Slowly, the farm’s focus moved from the pick-your-own operation to currants, and now Brown is the largest grower of this fruit in the country.

“Somewhere along the line,” he said, “I realized I didn’t enjoy the retail end of it and I got out. Got out of peaches and apples. This farm is gonna be mostly black currants and Christmas trees. We closed the farm store, too. Our focus now is on growing the black currants for the juice business and on our own juice sales.”

That focus has put Maple Lane Farms on the map.

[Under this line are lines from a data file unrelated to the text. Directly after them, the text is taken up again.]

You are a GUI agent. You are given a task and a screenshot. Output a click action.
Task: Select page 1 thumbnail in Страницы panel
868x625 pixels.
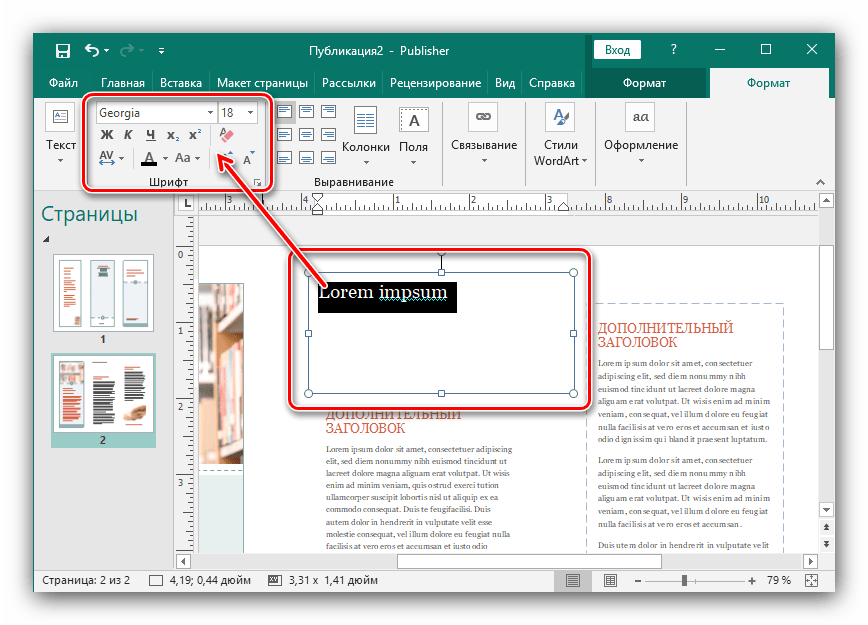click(x=103, y=292)
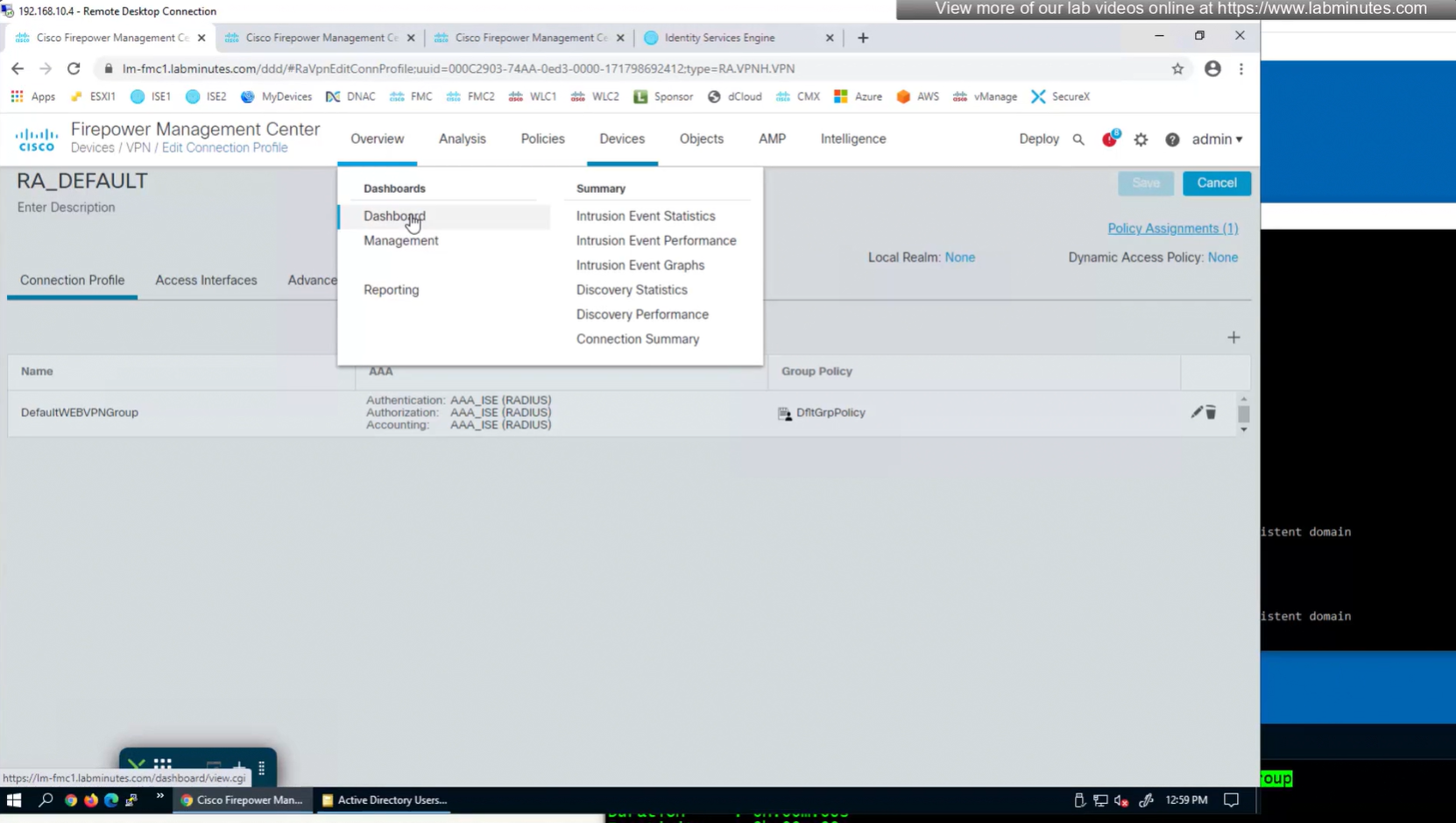
Task: Switch to the Identity Services Engine browser tab
Action: (x=718, y=38)
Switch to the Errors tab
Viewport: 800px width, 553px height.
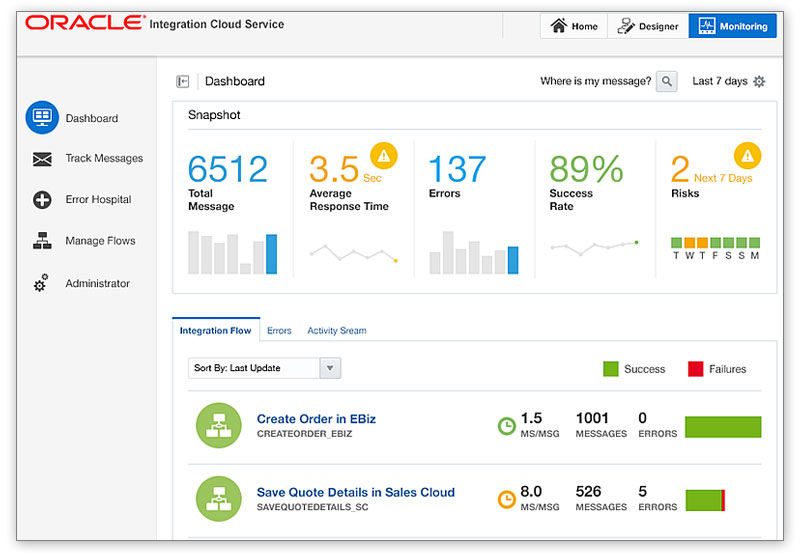(x=279, y=330)
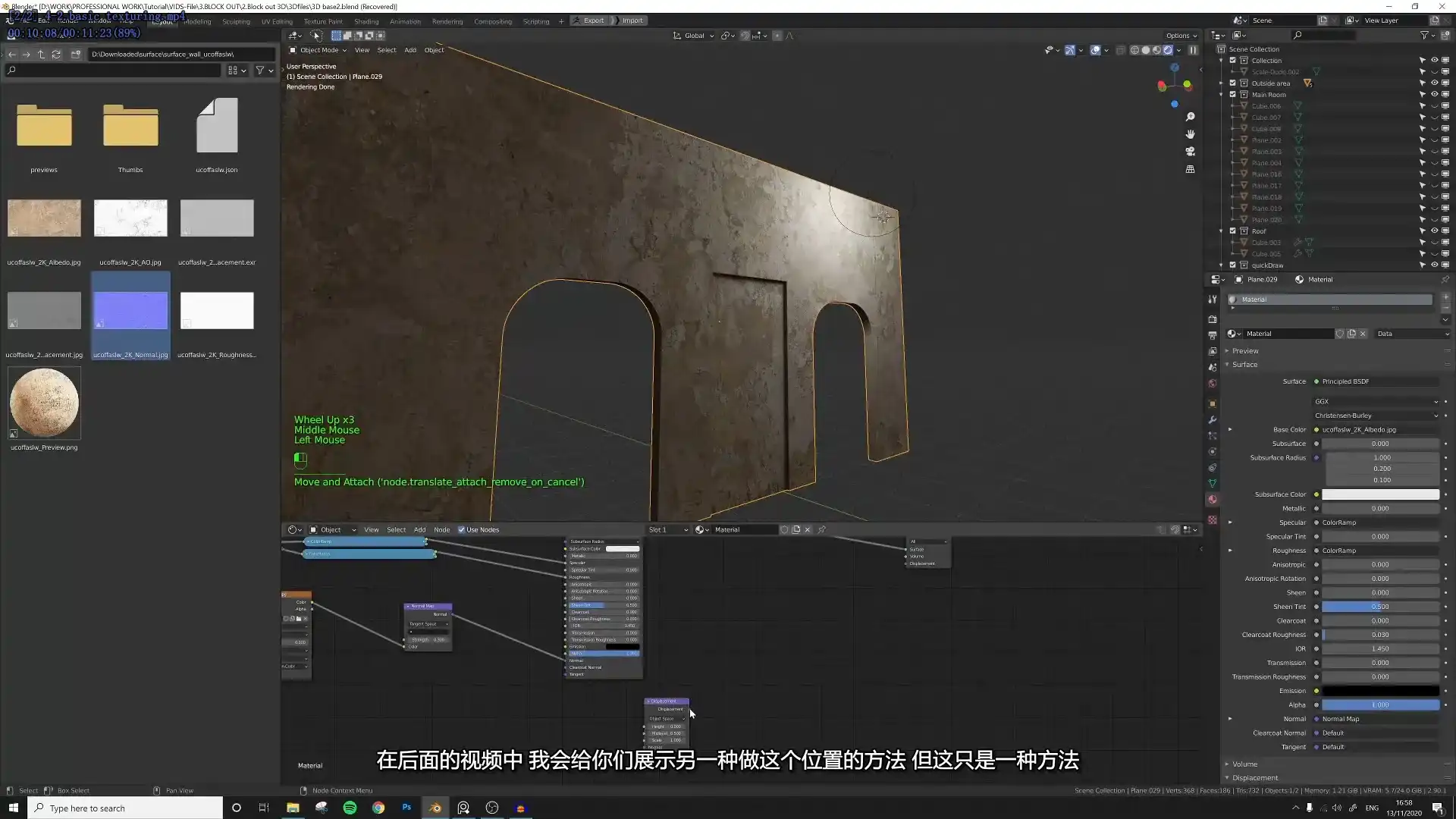The height and width of the screenshot is (819, 1456).
Task: Click the Import button
Action: coord(632,20)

This year, Brown hopes to purchase new currant bushes — an expensive endeavor — to offer new varieties. After eight years or so, a bush begins to decline. It takes about three years to get a crop from a currant bush.

Right on-site and just down the road from the main house where Brown’s father still lives, and down the hill from Brown’s newer home, is a bottling facility. While Brown feels the company has outgrown the small building, the staff makes sure all is in good working order.

Here, employees don’t just bottle Currant Affair Black Currant juice in various flavors. Co-packing allows Brown to work with larger companies such as the Farmer’s Cow. All beverage labels for Farmer’s Cow products, with the exception of milk, are done at the Preston farm. Lemonade, cider, fruit juices and flavored waters from various companies use the Browns’ co-packing service.

Currant juice isn’t just a highly concentrated, antioxidant-packing super-juice, either. Brown is extremely proud of the currant vodka and gin he has available through Maple Lane Spirits. Vodka is ready for purchase, while gin is taking a little longer as Brown waits for federal officials to approve the bottle label. Also of note is crème de cassis, a currant liqueur that can by mixed with white wine or champagne.

“We’re evolving all the time,” he said laughing. “It drives my wife crazy.”

Brown believes he is the largest grower in the state. But in the winter months, after the last Christmas trees have been sold and the berries still lie dormant, one might wonder what sort of work Brown does.

“I’m back behind a desk,” he laments. “That’s what I do most of the time these days. It’s like a treat for me to sit on a tractor.”

Still, he’s found a new crop to replace the oyster mushrooms: hydroponic lettuce.

In an 8,000-square-foot greenhouse, row after row of bright green heads of living lettuce are growing, even as the winter chill blows outside. There are 1,800 heads of lettuce per pond; six mature ponds and two junior ponds.

The farm is one of the largest distributors of hydroponic lettuce in the country.

“This is local. No competition in the lettuce biz right now and people want local I was looking for something that was year-round, picked 52 weeks a year,” he said.

The fresh Boston bib lettuce lasts for two to three weeks once it’s been purchased, almost as long as it takes to grow — about 27 days in the summer and 40 days in the winter, without the addition of the summer sun. In December, he struggled a bit to meet demand as the days got shorter, but “now things are looking better.”

With so many successful endeavors, Brown doesn’t seem worried about the future. But there is one thing that concerns him: the future of Maple Lane Farms. While many in the agricultural community are discussing succession plans, much of his family’s “next generation” has moved away, although his sister has a home nearby.

He has one daughter, a high school student, who will likely go away to college next year.

“This is probably going to be a one-generation farm,” Brown said. “She helps out with the pick-your-own, but she’s not gonna go out there and spray trees.”